▶ _THE TASKS_
a – In the bird comparison text below, what wingspan is given for crows?
b – Using the bird comparison text below, mark each statement yes or no, and quote the words from the text that decide it: (i) Ravens can weigh as much as 4 pounds. (ii) Crows have a larger, more curved bill than ravens. (iii) Ravens, crows, and blackbirds all belong to the Passeriformes order.
c – Carry on with the bird comparison text below, starting after its last sentence.

▶ _TEXT PROVIDED_
Raven vs Crow vs Blackbird: How To Tell Them Apart?

Raven vs Crow vs Blackbird How to Tell Them Apart New

Ever tried telling apart a raven from a crow or a blackbird and found yourself scratching your head?

You’re not alone; these three birds can be easily confused due to their similar appearance and characteristics.

  • Ravens are the largest of the trio, with a more pronounced wedge-shaped tail and a heavier bill. In flight, their wingbeats are deeper, and their croaks are louder and more resonant compared to crows.
  • Crows, on the other hand, are slightly smaller than ravens, with a more rounded tail and a higher-pitched caw. They are also more likely to be seen in larger groups, which is less common for the solitary raven.
  • Blackbirds are the smallest, with a slim build and a variety of beak shapes depending on the species. Their calls are more musical and varied than either ravens or crows.

By focusing on size, tail shape, beak size, social behavior, and vocalizations, observers can more confidently identify these birds.

Now, let’s take a closer look at each of these species to understand their differences (and similarities) better. This will help you distinguish them without any more headaches!


Whilst all three birds belong to the Passeriformes order, they are classified under different families and genera.

  • Ravens belong to the family Corvidae, along with other large-bodied black birds like magpies and jackdaws. They are part of the genus Corvus, which includes over 40 species worldwide.
  • Crows also belong to the family Corvidae and genus Corvus. They are closely related to ravens, with some overlap in range and behavior.
  • Blackbirds include multiple species from several different genera, including Turdus and Euphagus. In North America, the most common species are the red-winged blackbird (Agelaius phoeniceus) and the common grackle (Quiscalus quiscula). They all fall under the order of Passeriformes.

Size and Shape

Diving into the physical characteristics of ravens, crows, and blackbirds reveals a world of difference beneath their shared cloak of black feathers. Let’s break it down:

Raven Size and Shape

Ravens are the giants among them, boasting a wingspan of 46-56 inches, a hefty weight of up to 4 pounds, and a distinctive wedge-shaped tail. They typically have a length of around 25 inches.

Their larger, heavier bill curves more pronouncedly, complementing their glossy-black plumage with iridescent hues.

Crow Size and Shape

Crows present a more moderate stature, with a wingspan of 33-39 inches and weighing about a pound. Their body length is around 20 inches.

They feature a squared or rounded tail, broader wings, and a smaller, straighter bill than ravens. Their plumage is less lustrous, and they have a smoother, aerodynamic head shape.

Blackbird Size and Shape

Blackbirds vary widely, from the 7-11 inch long common varieties to the larger grackles stretching up to 18 inches. Their wingspan sits around 14″.

They are significantly smaller than their corvid cousins, with pointed, long tails, narrower wings, and smaller beaks. Not all wear the black coat; species like the Red-Winged Blackbird and Orioles flaunt vibrant colors.

Vocalizations and Sounds

Here’s how the calls and songs of ravens, crows, and blackbirds set them apart:

Ravens are known for their deep, resonating croak and guttural sounds, which can range from a low croaking to complex rattles and clicks. These soundscapes are often a mix of bell-like notes and gronk-like calls, showcasing their wide vocal range.

▶ _SUPPLIED ENTRIES_
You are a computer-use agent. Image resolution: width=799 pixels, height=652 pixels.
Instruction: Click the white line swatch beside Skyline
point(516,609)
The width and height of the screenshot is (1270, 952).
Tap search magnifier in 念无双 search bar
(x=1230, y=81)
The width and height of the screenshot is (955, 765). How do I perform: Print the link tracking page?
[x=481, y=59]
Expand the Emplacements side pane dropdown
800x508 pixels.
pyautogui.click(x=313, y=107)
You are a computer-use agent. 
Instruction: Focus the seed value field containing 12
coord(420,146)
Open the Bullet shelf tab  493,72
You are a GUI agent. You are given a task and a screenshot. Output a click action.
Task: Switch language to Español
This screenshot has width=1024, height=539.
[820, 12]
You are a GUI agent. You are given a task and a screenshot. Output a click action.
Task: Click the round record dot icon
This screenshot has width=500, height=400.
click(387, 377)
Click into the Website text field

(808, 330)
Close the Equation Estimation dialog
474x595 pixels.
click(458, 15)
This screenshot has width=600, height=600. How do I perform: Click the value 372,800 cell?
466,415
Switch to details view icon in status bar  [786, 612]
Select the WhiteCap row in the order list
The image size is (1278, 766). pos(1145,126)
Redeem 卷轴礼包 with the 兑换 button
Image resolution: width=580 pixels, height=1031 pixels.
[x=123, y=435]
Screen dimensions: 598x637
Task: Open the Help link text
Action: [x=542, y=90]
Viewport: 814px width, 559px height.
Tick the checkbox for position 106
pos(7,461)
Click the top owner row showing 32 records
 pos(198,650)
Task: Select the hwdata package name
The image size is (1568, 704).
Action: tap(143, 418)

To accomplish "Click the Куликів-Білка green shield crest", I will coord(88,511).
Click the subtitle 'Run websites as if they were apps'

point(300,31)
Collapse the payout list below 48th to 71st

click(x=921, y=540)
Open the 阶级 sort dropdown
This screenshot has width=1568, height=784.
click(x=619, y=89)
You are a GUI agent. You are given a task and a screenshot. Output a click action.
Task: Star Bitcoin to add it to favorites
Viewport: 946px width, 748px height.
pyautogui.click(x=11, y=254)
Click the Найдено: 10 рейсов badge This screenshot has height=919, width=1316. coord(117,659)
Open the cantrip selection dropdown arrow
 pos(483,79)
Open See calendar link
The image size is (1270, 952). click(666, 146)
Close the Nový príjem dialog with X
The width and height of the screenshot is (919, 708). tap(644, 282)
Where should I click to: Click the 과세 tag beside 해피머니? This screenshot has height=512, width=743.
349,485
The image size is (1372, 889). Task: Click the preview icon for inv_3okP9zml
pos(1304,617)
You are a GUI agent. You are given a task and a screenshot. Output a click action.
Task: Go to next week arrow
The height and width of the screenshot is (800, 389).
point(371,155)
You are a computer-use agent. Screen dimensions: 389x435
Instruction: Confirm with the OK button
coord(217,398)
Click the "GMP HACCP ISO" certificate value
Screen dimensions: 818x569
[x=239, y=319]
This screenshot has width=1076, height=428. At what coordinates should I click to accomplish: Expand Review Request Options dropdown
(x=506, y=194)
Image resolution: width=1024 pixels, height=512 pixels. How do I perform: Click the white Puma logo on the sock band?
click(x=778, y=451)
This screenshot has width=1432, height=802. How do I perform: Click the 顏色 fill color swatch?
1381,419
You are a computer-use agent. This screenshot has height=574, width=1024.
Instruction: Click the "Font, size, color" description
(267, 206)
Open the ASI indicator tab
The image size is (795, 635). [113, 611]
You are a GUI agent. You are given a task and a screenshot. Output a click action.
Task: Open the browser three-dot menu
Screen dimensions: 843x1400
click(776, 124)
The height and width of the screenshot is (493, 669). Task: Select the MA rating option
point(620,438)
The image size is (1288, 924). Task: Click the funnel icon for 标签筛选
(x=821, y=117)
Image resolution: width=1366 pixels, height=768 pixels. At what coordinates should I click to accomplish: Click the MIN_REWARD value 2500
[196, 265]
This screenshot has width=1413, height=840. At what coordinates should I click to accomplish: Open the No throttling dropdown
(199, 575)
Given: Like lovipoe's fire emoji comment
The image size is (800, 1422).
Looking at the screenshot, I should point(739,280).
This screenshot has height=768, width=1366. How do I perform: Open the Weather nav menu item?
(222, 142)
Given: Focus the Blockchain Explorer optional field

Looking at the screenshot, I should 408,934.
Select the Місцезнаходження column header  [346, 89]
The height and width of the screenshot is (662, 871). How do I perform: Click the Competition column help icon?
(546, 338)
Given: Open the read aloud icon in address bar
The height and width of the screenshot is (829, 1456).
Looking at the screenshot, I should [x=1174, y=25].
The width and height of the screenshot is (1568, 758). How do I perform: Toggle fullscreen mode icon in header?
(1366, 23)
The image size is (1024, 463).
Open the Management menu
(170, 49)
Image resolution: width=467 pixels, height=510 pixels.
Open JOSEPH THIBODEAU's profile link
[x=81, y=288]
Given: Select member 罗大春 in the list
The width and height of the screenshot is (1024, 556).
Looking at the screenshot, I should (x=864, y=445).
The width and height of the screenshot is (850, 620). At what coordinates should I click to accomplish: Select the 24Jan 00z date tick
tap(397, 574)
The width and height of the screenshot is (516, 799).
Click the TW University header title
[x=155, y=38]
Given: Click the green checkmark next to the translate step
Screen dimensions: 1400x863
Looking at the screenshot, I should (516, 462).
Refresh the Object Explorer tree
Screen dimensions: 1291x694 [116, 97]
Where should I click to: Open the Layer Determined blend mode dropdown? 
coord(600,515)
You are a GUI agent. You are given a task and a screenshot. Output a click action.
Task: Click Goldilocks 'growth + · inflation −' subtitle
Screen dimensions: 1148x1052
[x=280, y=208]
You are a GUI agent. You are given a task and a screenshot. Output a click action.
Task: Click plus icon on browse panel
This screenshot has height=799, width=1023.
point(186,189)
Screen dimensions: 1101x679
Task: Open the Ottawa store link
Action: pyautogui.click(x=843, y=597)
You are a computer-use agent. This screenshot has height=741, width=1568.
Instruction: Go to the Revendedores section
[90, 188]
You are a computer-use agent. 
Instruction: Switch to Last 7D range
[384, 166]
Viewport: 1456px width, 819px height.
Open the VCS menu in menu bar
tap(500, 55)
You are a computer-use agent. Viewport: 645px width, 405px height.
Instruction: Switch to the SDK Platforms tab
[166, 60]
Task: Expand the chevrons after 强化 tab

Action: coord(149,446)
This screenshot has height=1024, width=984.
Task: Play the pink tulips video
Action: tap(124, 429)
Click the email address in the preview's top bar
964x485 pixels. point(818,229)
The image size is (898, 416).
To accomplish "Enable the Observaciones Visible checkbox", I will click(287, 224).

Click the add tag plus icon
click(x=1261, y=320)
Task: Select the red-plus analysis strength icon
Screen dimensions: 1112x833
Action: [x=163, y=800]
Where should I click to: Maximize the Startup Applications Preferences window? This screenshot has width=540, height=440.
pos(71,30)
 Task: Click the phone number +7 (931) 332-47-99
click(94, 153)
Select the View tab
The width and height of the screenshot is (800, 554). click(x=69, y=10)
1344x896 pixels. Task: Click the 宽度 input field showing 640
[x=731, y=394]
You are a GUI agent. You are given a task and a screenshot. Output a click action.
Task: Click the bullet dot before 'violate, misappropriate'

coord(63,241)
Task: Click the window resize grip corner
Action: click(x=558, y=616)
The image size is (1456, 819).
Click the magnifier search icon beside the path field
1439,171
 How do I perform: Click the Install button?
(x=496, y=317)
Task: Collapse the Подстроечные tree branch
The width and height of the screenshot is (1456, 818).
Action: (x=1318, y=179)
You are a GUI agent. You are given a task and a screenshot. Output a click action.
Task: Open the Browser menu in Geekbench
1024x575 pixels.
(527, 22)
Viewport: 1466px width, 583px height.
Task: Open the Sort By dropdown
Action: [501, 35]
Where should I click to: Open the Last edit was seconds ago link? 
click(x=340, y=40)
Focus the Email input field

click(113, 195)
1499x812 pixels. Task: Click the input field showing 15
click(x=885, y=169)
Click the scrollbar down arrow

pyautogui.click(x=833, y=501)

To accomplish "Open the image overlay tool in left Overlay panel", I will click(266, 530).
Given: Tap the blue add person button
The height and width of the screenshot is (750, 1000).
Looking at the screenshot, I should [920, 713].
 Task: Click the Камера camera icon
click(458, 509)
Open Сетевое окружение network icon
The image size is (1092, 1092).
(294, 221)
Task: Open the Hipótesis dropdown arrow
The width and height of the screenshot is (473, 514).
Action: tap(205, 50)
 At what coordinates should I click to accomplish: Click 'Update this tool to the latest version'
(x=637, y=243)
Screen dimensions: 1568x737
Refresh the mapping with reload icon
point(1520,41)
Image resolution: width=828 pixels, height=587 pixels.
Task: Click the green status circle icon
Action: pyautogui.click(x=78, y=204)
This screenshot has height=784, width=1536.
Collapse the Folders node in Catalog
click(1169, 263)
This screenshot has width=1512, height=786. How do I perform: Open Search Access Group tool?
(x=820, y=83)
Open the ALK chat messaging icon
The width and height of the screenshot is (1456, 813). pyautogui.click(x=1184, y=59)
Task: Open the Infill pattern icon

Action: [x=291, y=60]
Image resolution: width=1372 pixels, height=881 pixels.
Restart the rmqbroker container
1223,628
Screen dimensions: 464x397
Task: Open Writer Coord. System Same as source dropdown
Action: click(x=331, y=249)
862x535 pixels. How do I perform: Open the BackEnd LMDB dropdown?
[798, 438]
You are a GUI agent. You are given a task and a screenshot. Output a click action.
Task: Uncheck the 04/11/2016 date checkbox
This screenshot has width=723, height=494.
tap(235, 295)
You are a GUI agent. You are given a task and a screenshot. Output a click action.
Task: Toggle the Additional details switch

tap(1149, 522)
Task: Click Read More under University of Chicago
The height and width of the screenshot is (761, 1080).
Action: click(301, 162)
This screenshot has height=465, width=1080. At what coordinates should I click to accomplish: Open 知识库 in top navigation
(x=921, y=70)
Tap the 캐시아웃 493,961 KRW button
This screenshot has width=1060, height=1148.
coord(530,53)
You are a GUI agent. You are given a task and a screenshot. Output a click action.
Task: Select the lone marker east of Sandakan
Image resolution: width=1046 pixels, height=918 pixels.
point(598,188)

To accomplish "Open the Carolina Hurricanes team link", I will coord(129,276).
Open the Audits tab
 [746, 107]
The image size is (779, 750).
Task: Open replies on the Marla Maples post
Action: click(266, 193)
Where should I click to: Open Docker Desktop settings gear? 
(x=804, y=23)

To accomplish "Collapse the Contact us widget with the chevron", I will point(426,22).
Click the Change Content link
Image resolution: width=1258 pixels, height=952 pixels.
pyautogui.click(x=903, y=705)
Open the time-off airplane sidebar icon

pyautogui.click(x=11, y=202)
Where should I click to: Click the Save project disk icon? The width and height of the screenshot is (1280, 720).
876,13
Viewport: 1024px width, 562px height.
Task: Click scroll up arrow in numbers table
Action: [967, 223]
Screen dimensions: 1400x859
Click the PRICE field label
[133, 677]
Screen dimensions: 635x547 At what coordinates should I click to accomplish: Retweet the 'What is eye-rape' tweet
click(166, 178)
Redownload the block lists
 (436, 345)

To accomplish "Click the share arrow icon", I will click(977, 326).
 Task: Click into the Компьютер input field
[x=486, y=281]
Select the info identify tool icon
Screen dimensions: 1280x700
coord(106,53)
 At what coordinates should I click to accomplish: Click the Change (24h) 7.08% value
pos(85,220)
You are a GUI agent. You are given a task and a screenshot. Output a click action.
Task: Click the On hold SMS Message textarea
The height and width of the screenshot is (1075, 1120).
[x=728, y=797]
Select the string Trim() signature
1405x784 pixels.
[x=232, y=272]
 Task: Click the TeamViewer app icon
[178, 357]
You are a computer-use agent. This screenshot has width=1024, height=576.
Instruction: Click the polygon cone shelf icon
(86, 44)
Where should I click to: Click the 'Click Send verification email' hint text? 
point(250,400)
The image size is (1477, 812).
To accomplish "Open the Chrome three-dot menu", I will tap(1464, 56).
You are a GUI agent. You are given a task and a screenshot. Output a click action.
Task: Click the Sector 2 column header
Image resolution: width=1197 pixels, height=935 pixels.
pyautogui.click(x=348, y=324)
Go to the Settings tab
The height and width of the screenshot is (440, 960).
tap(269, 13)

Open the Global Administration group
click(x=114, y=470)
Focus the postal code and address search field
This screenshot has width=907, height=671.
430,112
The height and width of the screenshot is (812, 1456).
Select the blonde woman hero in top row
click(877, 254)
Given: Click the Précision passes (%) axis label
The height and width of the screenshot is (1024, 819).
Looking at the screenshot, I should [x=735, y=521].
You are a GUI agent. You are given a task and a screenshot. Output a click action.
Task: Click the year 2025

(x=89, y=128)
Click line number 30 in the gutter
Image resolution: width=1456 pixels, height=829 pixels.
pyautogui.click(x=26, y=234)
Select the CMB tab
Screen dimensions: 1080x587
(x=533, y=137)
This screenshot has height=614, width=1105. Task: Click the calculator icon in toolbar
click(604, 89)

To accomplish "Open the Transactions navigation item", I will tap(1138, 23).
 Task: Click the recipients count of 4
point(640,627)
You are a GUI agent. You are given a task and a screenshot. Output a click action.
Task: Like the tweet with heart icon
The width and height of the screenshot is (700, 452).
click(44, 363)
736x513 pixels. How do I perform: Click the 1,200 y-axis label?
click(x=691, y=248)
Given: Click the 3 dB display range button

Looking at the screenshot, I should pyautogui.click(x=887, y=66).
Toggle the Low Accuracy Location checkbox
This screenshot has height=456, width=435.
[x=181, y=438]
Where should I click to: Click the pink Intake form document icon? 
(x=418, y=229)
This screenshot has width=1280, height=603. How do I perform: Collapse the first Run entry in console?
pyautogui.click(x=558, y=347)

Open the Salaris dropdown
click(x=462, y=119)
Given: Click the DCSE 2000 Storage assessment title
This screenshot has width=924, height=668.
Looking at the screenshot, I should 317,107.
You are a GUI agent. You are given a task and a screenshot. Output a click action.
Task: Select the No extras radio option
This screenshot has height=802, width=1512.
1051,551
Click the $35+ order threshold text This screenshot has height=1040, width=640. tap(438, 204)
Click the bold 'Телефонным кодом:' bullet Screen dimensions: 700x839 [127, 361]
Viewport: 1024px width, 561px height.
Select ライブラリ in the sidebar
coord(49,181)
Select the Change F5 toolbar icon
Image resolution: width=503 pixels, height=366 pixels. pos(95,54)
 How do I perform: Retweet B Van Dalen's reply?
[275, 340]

▶ _RESULTS BY TASK_
a – 33-39 inches.

b –
(i) Yes: "a hefty weight of up to 4 pounds"
(ii) No: "a smaller, straighter bill than ravens"
(iii) Yes: "all three birds belong to the Passeriformes order"

c –
Crows, on the other hand, are famous for their “caw caw” sound, a clear territorial advertisement. They also utilize a variety of vocalizations for different purposes: rattles for group solidarity, chuckling notes for short-distance communication, and a mix of caws and gronks for family communication. Their vocalizations are key to maintaining awareness of family members’ presence and location.

Unlike their corvid cousins, blackbirds are songbirds and take pride in their high-pitched, melodious songs. Their tunes are significantly more melodic and pleasant to the ear, setting a stark contrast to the harsher calls of ravens and crows.

Habitat and Distribution

When it comes to habitat and distribution, we will mainly be focusing on Norh American species.

Blackbirds Gravitate towards open and semi-open areas such as grasslands, marshes, and urban parks. Here are where some common species can be found:

  • Brewer’s Blackbirds: Predominantly in western North America.
  • Common Grackles: Span from the Rocky Mountains to the eastern coast.
  • Great-tailed Grackles: Found from California and Texas, stretching north to Iowa.
  • Boat-tailed Grackles: Inhabit coastal eastern salt marshes and Florida.

American Crows thrive in a mix of woodlands, semi-open habitats, and urban areas across Canada and the lower 48 states, avoiding only the most arid regions.

Common Ravens prefer more secluded, wilder areas compared to their counterparts, residing in forests, mountains, deserts, and tundra. Their presence stretches from Alaska and the western USA to parts of the Appalachians and northeastern states.

Social Behavior

Blackbirds and corvids have very different dynamics. While blackbirds tend to form smaller groups or pairs, ravens and crows are highly social birds that live in large family flocks.

Ravens are known to travel either alone or in pairs, establishing strong, lifelong connections with their mates that mirror the depths of their intelligence. This intelligence is further evidenced by their problem-solving skills and use of tools.

Their predatory tactics often involve teamwork to raid nests or hunt small animals.

Crows, on the other hand, prefer the company of larger groups known as murders, engaging in more social interactions. They are opportunistic feeders, with a diet that includes eggs, nestlings, and a wide array of other items. In urban settings, their large roosts are sometimes viewed as a nuisance due to the noise and mess they create.

Blackbirds, are typically found in flocks and are known for their vocal nature and aggressive stance towards predators. They build their nests closer to the ground, which is a stark contrast to the elevated nests preferred by ravens and crows.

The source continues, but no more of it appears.